![]() |
![]() |
To compare the performance of our methods, we also compute the RMSE and MAE of the baseline approach which predicts all missing values by the average rating of all known ratings in the training set. The average rating of the training set is 3.5997. Then RMSE and MAE of the baseline are 1.0834 and 0.90881 respectively. From all the graphs we find that the relative performance of all methods does not depend much the evaluation metrics, i.e we can use either of them for comparing different methods. Theoretically, RMSE is harder than MAE since it penalizes a error rating more than MAE does. For the following discussion, therefore, we use RMSE, the evaluation metric in the Netflix contest, as the one to compare the different schemes and methods.
The first observation is that both square Euclidean distance and I-divergence give us the same performance. We can see that there is no significant change between Figure 7 and Figure 9.
The second comment is on the scheme 6 where the missing value is predicted based on the combination of the average rating per row in a column cluster, the average rating per column in a row cluster, and the cocluster average. Its performance is best when the number of row and column clusters are small. The reason behind this phenomenon is that when we increase the numbers of row and columns clusters, many coclusters become so sparse which lead to empty rows and columns in many coclusters. In that case, we use the global average rating as the average rating for those rows and columns in that cocluster. That's why the performance of the scheme 6 on the 25x25 setting is very bad ,its RMSE = 1.0450, which is very close to the baseline performance. The performance of the scheme 6 on the setting 2x2 is quite interesting since it is relative comparative to the best performance of the scheme 3 and 5 which require large number of row and column clusters.
Among all other schemes, the scheme 3 is best at the small size of coclusters which means the numbers of row and column clusters are high: 15x15, 20x20, and 25x25. On the other hand, the scheme 5 is best at the larger size of coclusters: 2x2, 5x5, and 10x10. Another observation is that all methods work better if we increase the number of row and column clusters. However, this improvement is stopped when the cocluster setting exceeds 20x20.
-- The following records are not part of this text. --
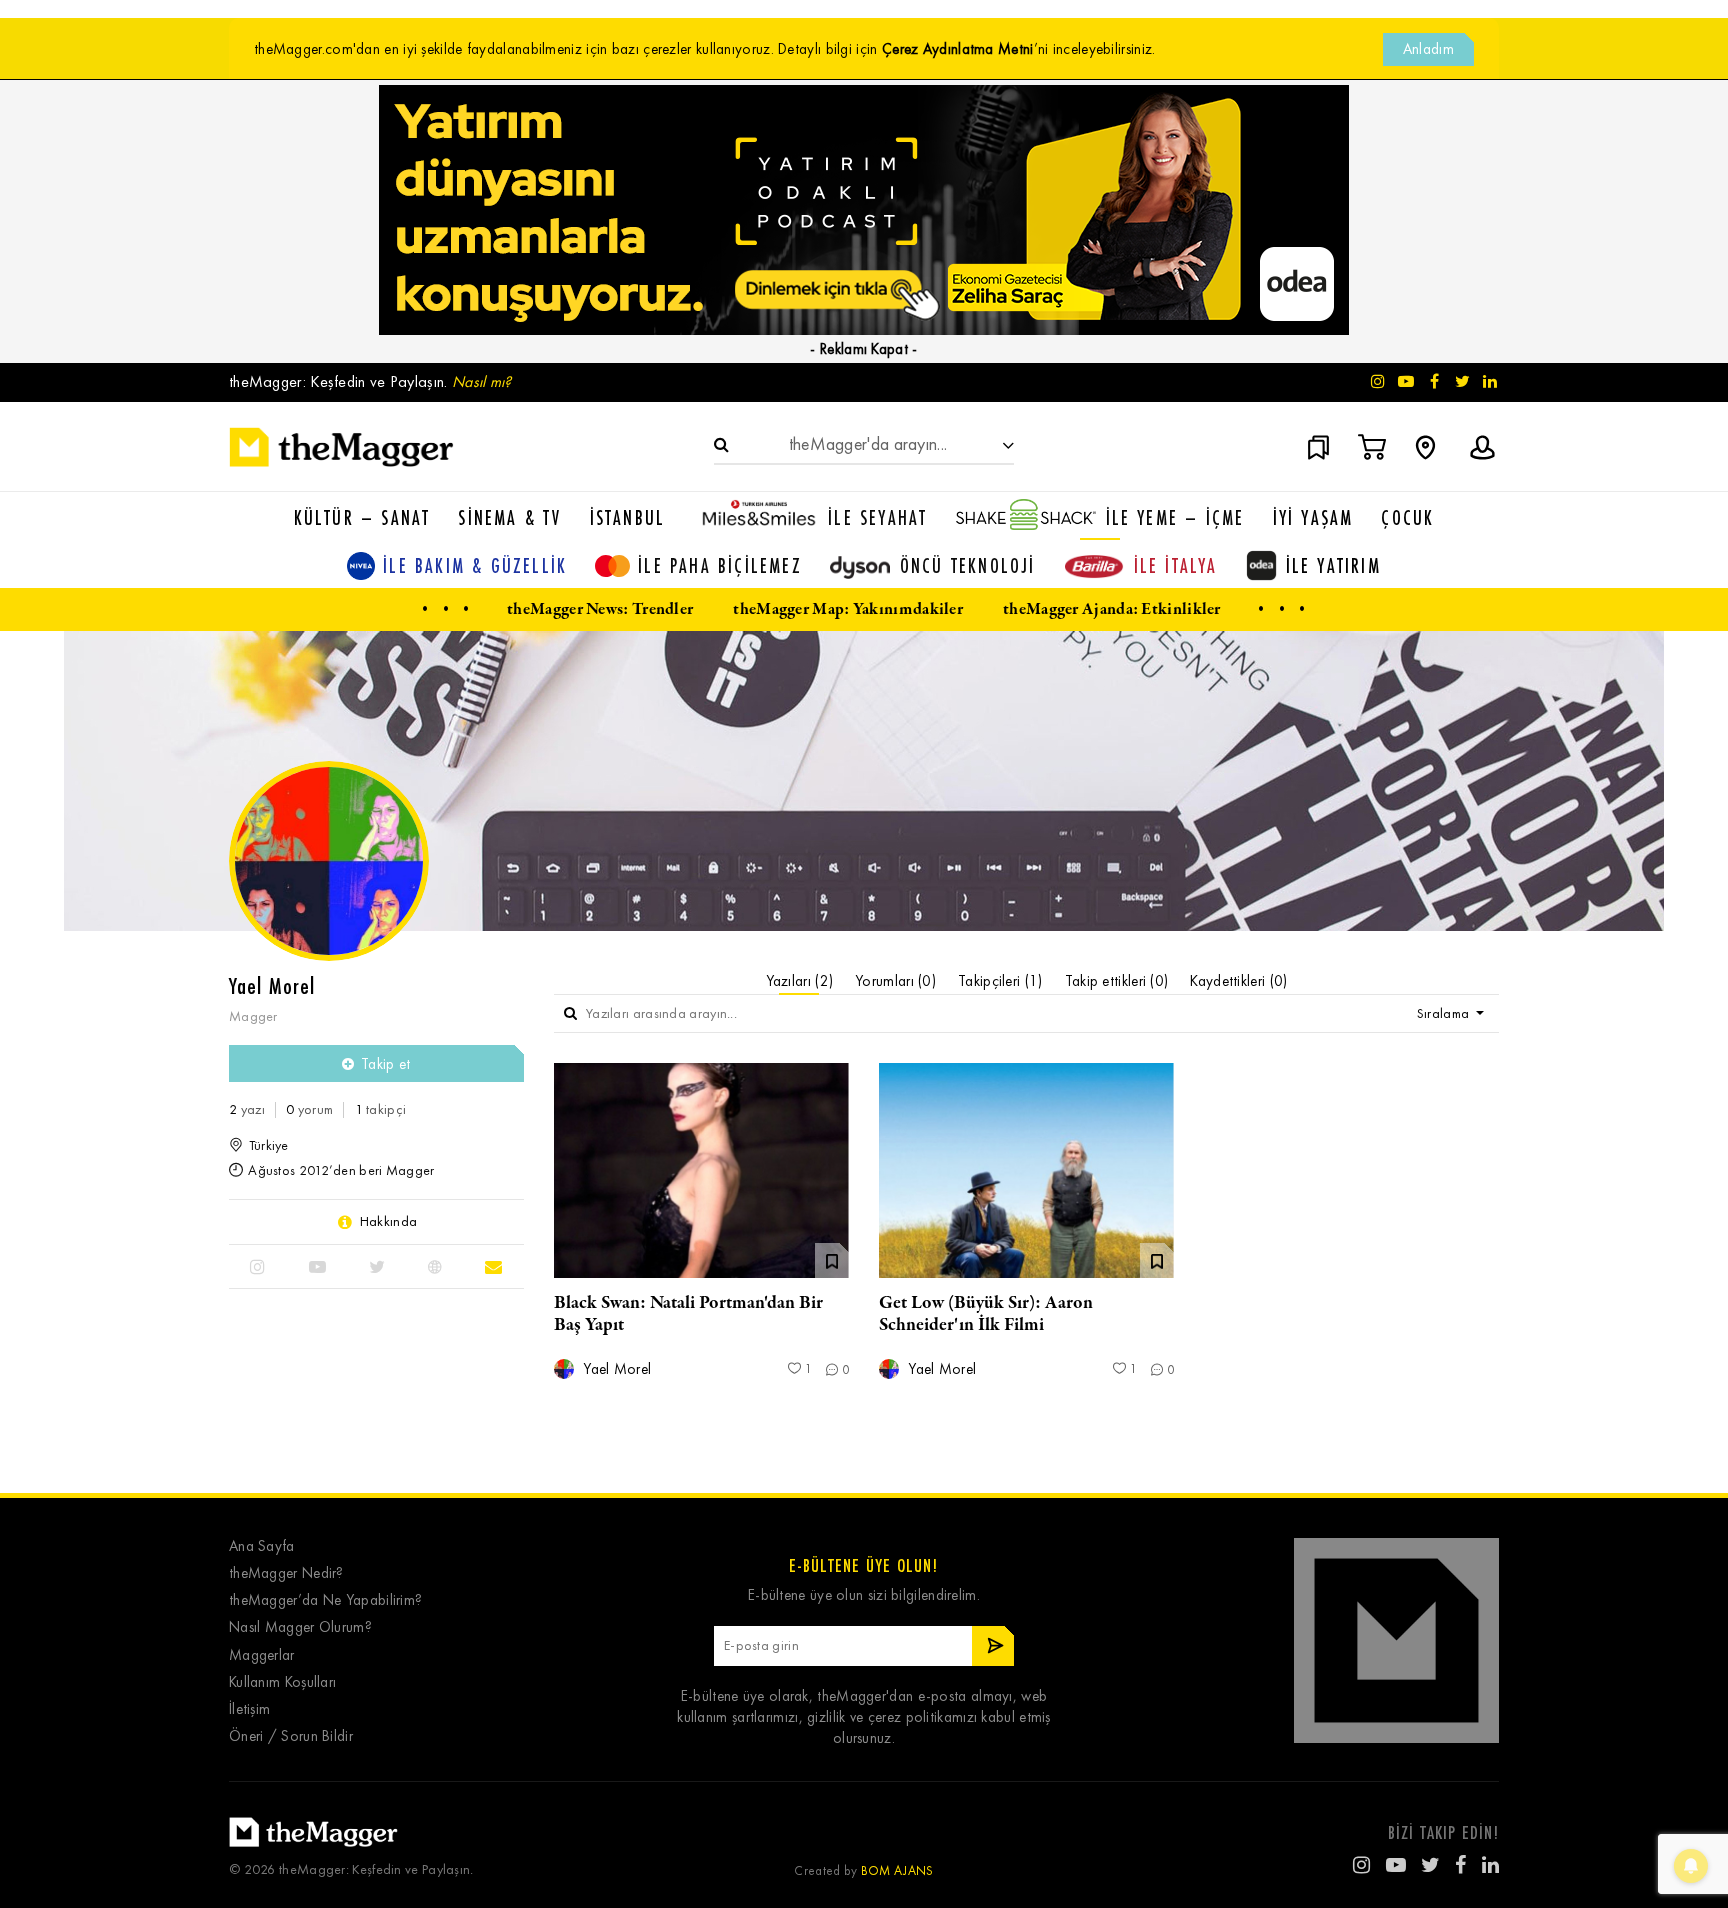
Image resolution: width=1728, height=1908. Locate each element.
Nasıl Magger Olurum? (300, 1627)
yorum (309, 1109)
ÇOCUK (1407, 517)
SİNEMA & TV (509, 517)
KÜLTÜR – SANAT (362, 517)
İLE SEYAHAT (877, 517)
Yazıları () (800, 981)
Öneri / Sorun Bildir (291, 1736)
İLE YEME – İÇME (1175, 517)
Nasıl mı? (482, 381)
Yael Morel (615, 1369)
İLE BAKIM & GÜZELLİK (475, 565)
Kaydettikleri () (1238, 981)
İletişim (249, 1709)
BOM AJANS (897, 1870)
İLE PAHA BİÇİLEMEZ (720, 565)
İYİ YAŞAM (1313, 517)
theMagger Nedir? (286, 1573)
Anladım (1428, 49)
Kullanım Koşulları (282, 1682)
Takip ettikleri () (1117, 981)
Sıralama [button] (1445, 1013)
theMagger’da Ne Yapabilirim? (325, 1600)
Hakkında (388, 1222)
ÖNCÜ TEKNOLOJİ (968, 565)
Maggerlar (262, 1655)
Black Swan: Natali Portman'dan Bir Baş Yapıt (688, 1314)
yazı (247, 1109)
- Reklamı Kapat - (863, 349)
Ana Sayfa (262, 1546)
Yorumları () (895, 981)
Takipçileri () (1000, 981)
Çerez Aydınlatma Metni (958, 49)
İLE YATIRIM (1333, 565)
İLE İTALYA (1176, 565)
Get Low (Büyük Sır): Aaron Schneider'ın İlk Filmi (986, 1314)
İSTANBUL (628, 517)
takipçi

Figure 11 and 12 also indicate that the use of the initial clustering results from Graclus for co-clustering does not make any significant improvement. We also use the Graclus results for predicting missing value, but the performance is worse than the one with co-clustering algorithm.
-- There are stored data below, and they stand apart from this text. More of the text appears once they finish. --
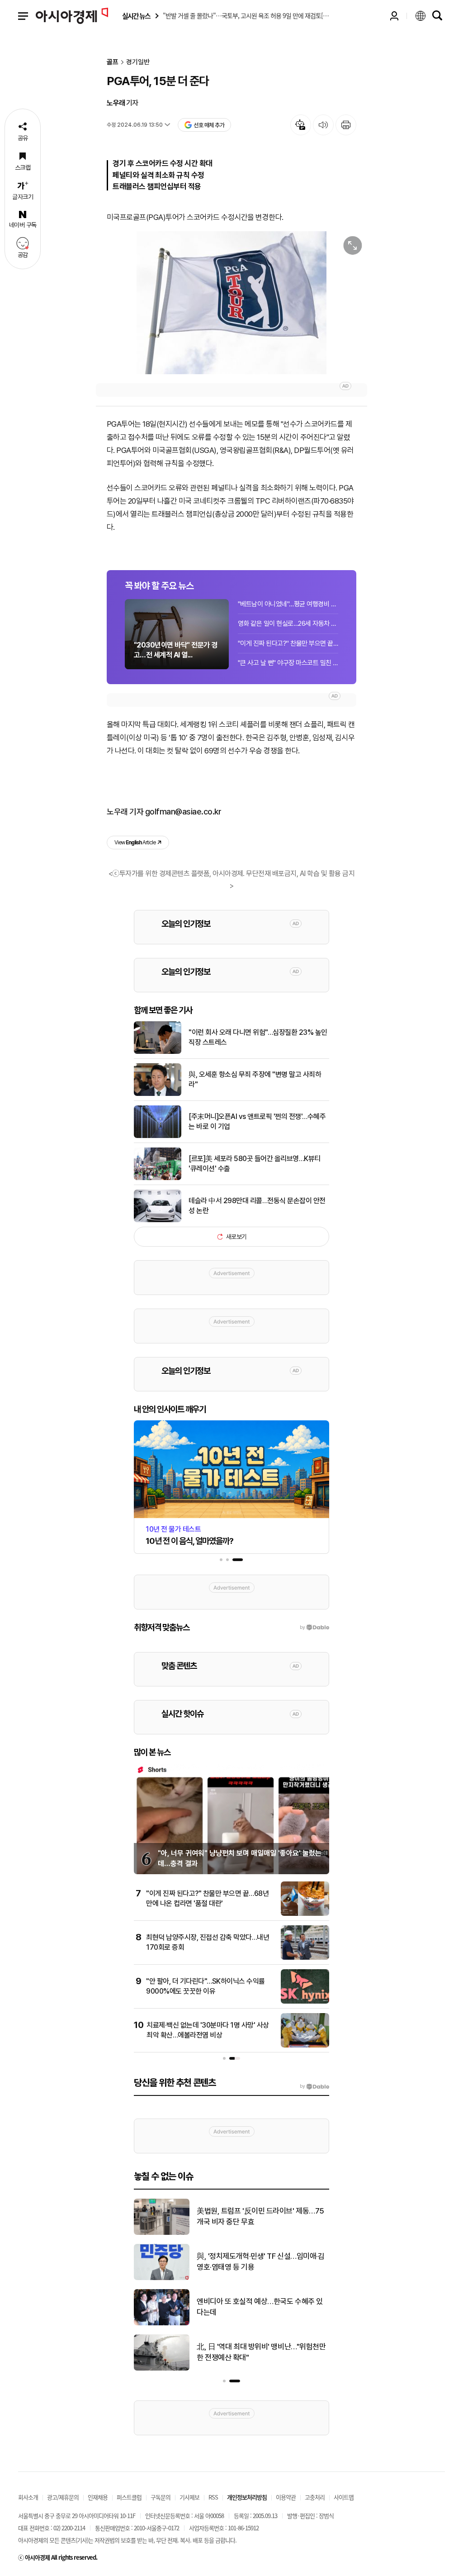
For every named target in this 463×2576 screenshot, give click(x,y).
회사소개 (28, 2497)
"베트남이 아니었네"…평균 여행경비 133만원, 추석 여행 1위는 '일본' (288, 604)
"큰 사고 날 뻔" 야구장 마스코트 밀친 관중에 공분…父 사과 (288, 663)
Here we list three result clusters with the scheme 3 on the setting 20x20 (Table 3,4,5). The clusters show the ability of the co-clustering method which can detect the relevant groups of movies with the same genres. The cluster 13 contains all parts of 'Lord of the Rings' while the cluster 3 captures many gangsters movies. However, this result is not perfect since not all Star Wars parts are included in the cluster 13.